One of the areas I've heard should be improving with 5G is latency. On 4G we're talking O(10ms)? which on 5G, so says the marketing, should be O(1ms). If this is true, it will make a noticeable impact on the responsiveness of web driven apps (aka almost all apps) as well as video/audio chat liveness. Was this oversold to me (highly probable)?

5 comments

Latency is an active research area and a driver for updating wireless networks. You won't see the results in the current 5G roll outs, which concentrate on eMBB, but the research is feeding into the future URLLC (Ultra-Reliable Low-Latency Communications), which is a 5G protocol aimed at machine-to-machine communications.

Beyond URLLC are protocols aimed at replacing wires in "serious" industrial control systems: things like real time control of grid switchgear and heavy machinery, so you might not see it on your phone. Latencies of the order of microseconds have been demonstrated in recent years and the stretch goal is about 200ns.

Reducing latency between the tower and your phone by 9ms won't make a big difference to the overall experience of web apps. But I think real world 4G latency is more like 40-50ms?

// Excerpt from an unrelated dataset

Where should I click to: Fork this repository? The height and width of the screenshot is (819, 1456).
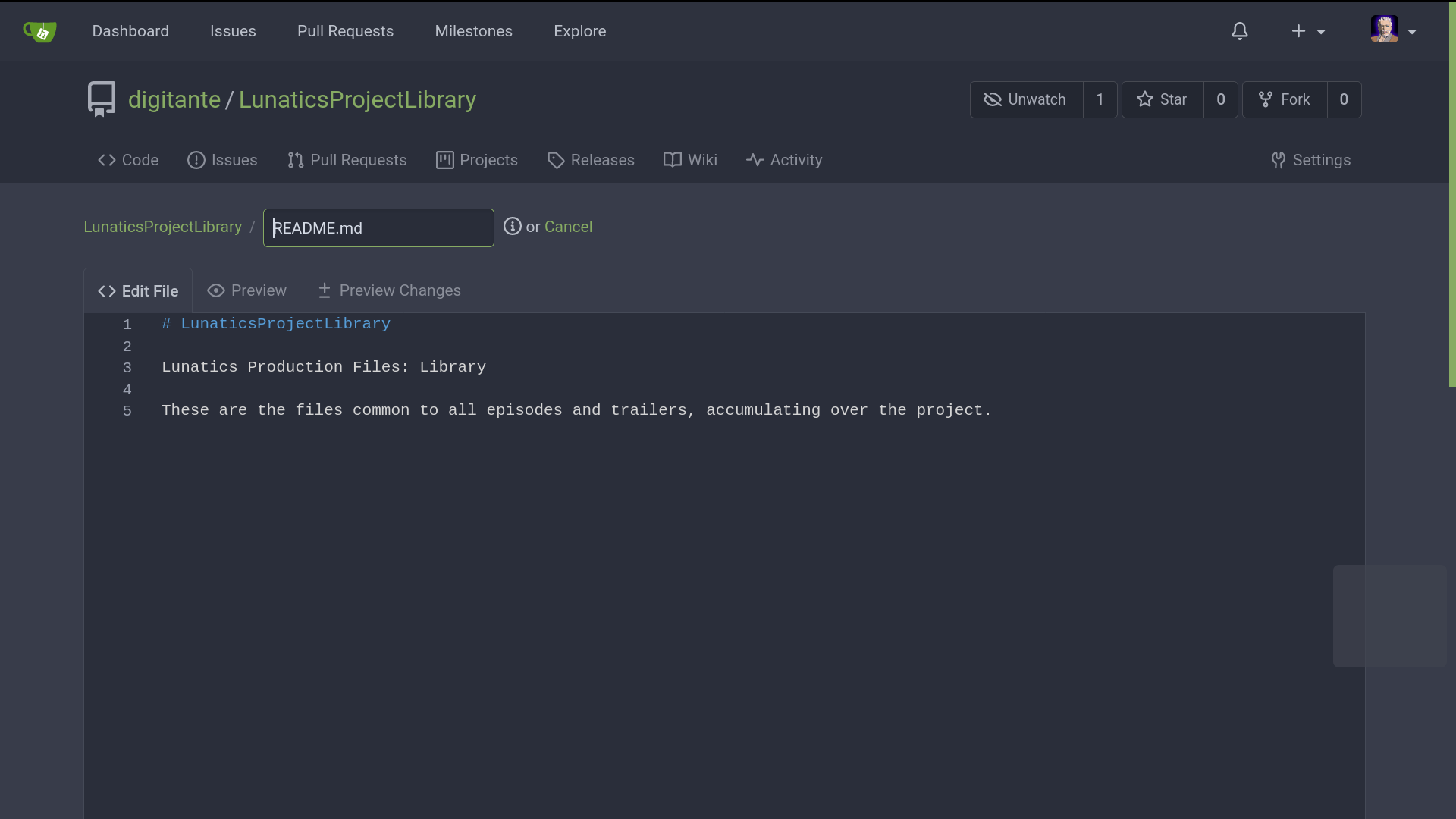click(1285, 99)
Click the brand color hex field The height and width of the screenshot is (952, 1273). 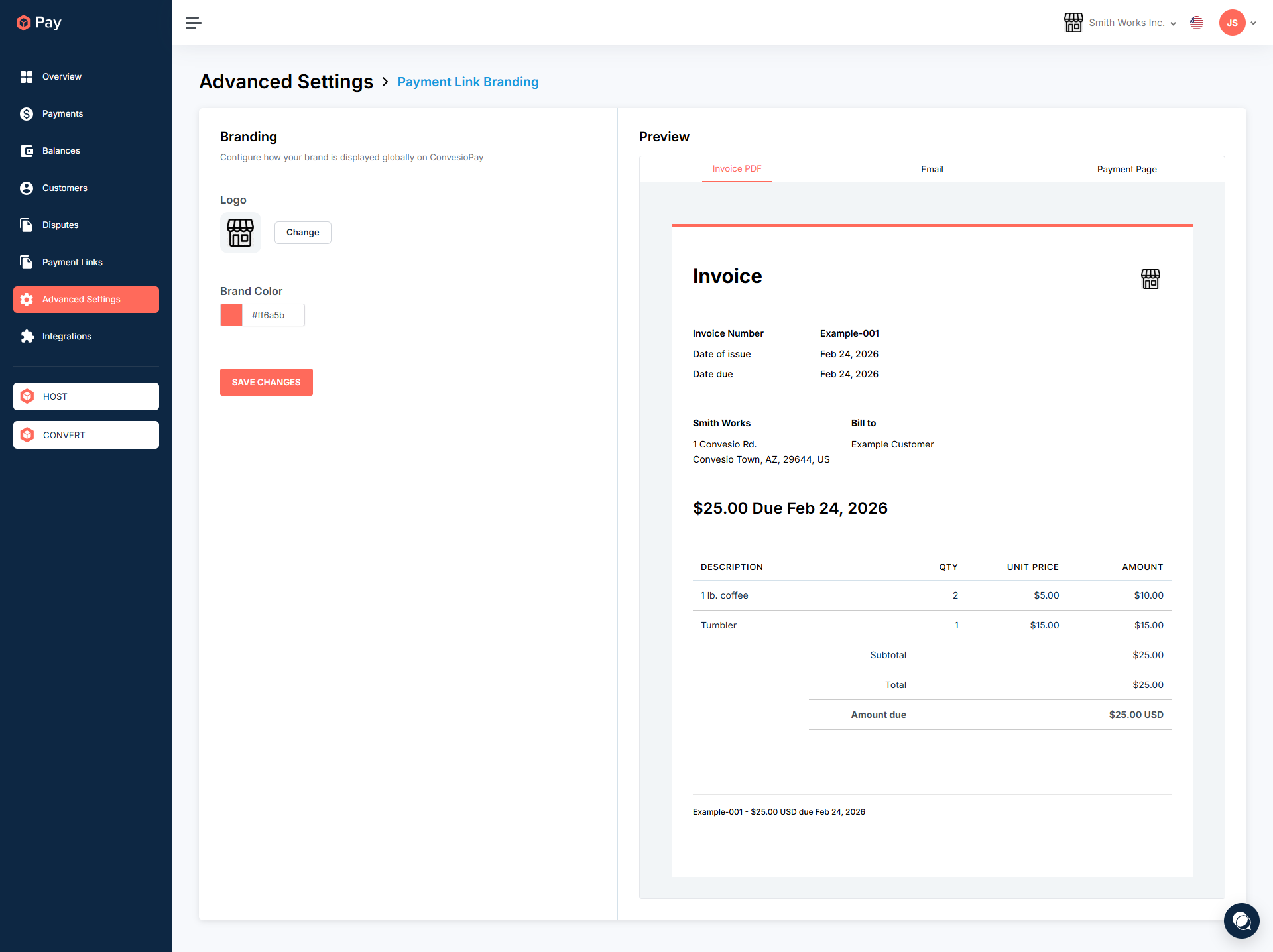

In addition to mobile network latency you have to add a few more things - depending on how far you are from the data centre serving the web app you're looking at ~20ms-300ms additional network latency, plus however long the server takes to process your request, regardless of 4G or 5G. Check out https://www.cloudping.info/ for some ping times to AWS datacentres around the world

FYI O(10ms) means anything from 10-99ms.
> O(10ms)? […] so says the marketing

https://i.imgur.com/Dg4Jit5.png

That's my RTT ping to 8.8.8.8 as I travelled south on CalTrain from SF last week, on T~mobile's network.

Now, this is on an old phone that is only capable of HSPA+. However, the actual performance on the whole is still nowhere near any theoretical limits, or even limits of HSPA+.

Latency is the sum of its parts. It doesn't matter if the latency from the cell tower to your phone is 1ms or 10ms if the rest of the trip takes 100ms. It's nice to keep some of the latency down, but it's not going to magically enable 1ms transatlantic communication.
100ms is generally referred to as instantaneous in regards to user experience.

For example: A 10ms video refresh rate would be 100fps.. the average movie is 24fps.

That depends on what the user did, in video games a 100ms delay would be terrible, however in that situation the user is inputing highly timed inputs and is focused on the output.

But in general for web browsing, 100ms would be unnoticeable yeah.